Presiden Jokowi Didesak Tepati Janji Segera Revisi UU ITE

Selama 4 tahun, hampir 700 orang dipenjara karena UU ITE

Jakarta, IDN Times - Presiden Joko "Jokowi" Widodo diminta segera menepati janji segera merevisi Undang-Undang Informasi dan Transaksi Elektronik (ITE).
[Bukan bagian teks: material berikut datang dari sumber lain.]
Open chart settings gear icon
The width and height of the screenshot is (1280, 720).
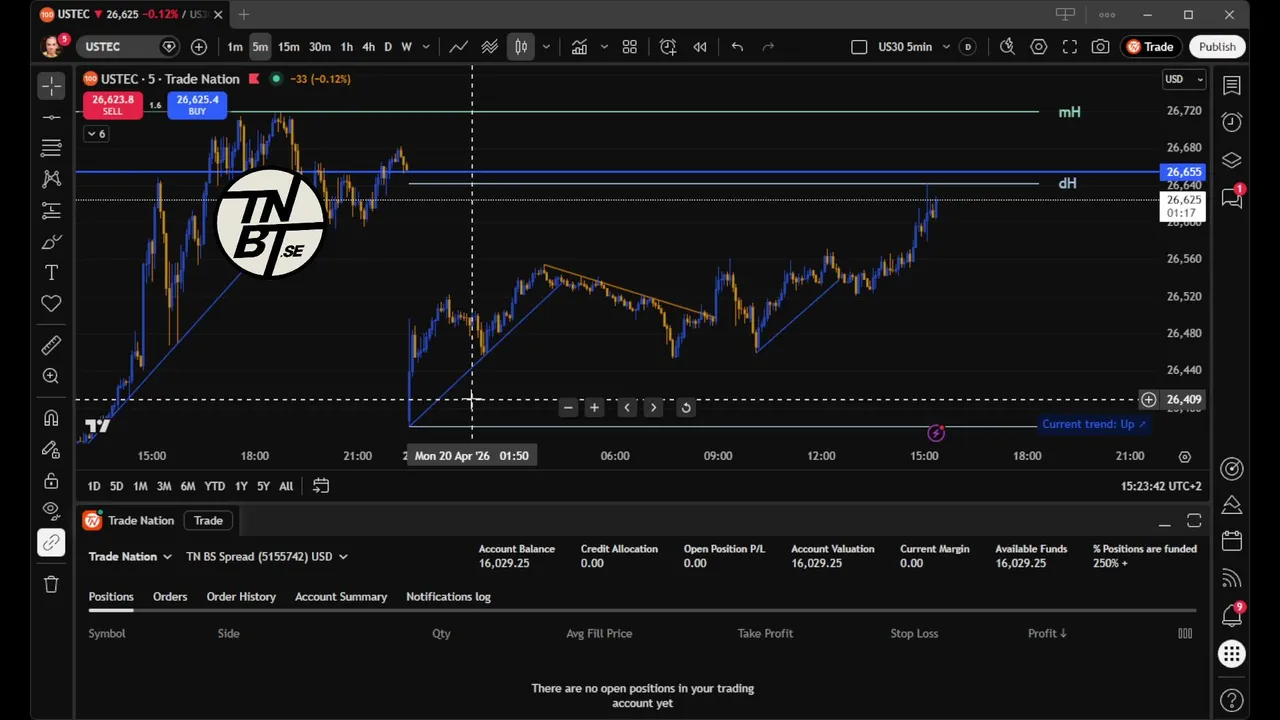1039,47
Desakan itu muncul setelah UU ITE tak masuk ke dalam daftar prioritas prolegnas 2021. 

Dalam rapat kerja dengan Baleg DPR pada Selasa (9/3/2021), Menteri Hukum dan HAM Yasonna Laoly beralasan revisi UU ITE tak masuk ke dalam daftar prioritas prolegnas karena pemerintah masih melakukan kajian dengan berbagai pihak. 

"Soal UU ITE, Pak Ketua (Baleg), ini lagi dibahas dan dilakukan public hearing," ujar Yasonna. 
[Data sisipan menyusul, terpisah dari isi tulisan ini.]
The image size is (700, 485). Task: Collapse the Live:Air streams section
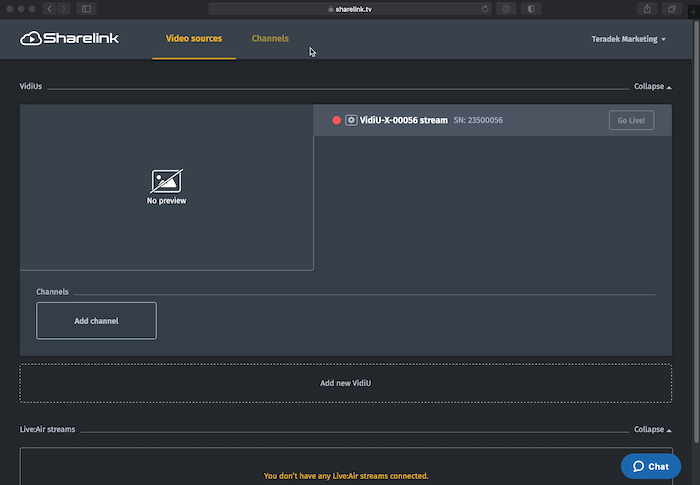point(652,429)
Ia mengatakan UU ITE ada kaitannya dengan RUU KUHP (Kitab Undang-Undang Hukum Pidana) yang juga sedang dibahas di tingkat parlemen. Saat ini, RUU KUHP disebut sedang dibahas secara mendalam. Menteri dari PDI Perjuangan itu meminta agar publik tak berkecil hati karena tahu revisi UU ITE belum masuk di daftar prioritas prolegnas 2021. 
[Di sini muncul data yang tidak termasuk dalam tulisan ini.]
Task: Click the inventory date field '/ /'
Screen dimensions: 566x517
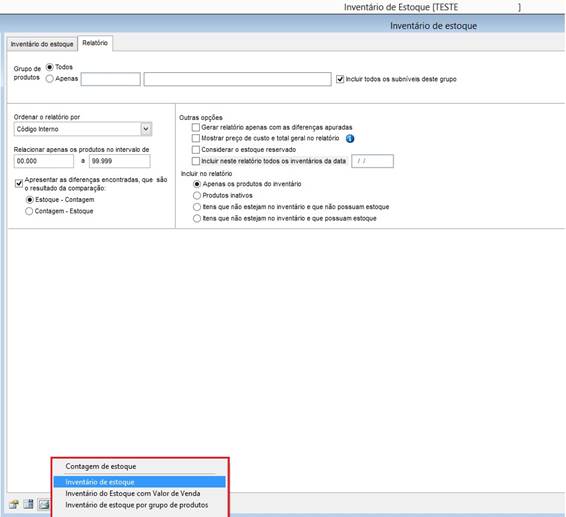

"Saya kira kita sudah punya semacam preseden dan kan kita memiliki kebijakan prolegnas bisa dievaluasi kembali per semester. Sehingga, nanti kita lihat perkembangan-perkembangan berikutnya," katanya lagi. 

Tetapi, dalam pandangan Aliansi Nasional Reformasi KUHP justru langkah menunda revisi UU ITE menandakan pemerintah tak serius dengan ucapannya. Mengapa demikian?

1. Revisi UU ITE dan pembahasan RKUHP bisa dilakukan bersamaan

Presiden Jokowi Didesak Tepati Janji Segera Revisi UU ITEIDN Times/Arief Rahmat Sumber : Berbagai Sumber

Direktur Eksekutif Institut for Criminal Justice Reform (ICJR), Erasmus Napitupulu, menilai tidak ada lagi alasan bagi pemerintah menunda revisi UU ITE. Apalagi. berdasarkan data dari perkumpulan pembela kebebasan berekspresi Asia Tenggara (SAFEnet), pada periode 2016-2020, sekitar 700 orang dibui karena pasal karet di dalam UU ITE. 

"Kami mendorong agar pembahasan revisi UU ITE dan RKUHP bisa dilakukan berbarengan. Hal ini pernah terjadi pada 2016 lalu. Saat itu, DPR dan pemerintah tengah melakukan revisi UU ITE, pembahasan RKUHP pun juga tetap berjalan," ujar Erasmus dalam keterangan tertulis pada Jumat (12/3/2021).

Pemerintah, kata dia, ketika itu tidak mencabut muatan tindak pidana di dalam UU ITE yang juga diatur di dalam RKUHP, lalu memindahkan ke RKUHP. 

"UU ITE 2016 tetap disahkan dan RKUHP malah kandas pada 2019 karena substansi yang bermasalah," kata dia lagi. 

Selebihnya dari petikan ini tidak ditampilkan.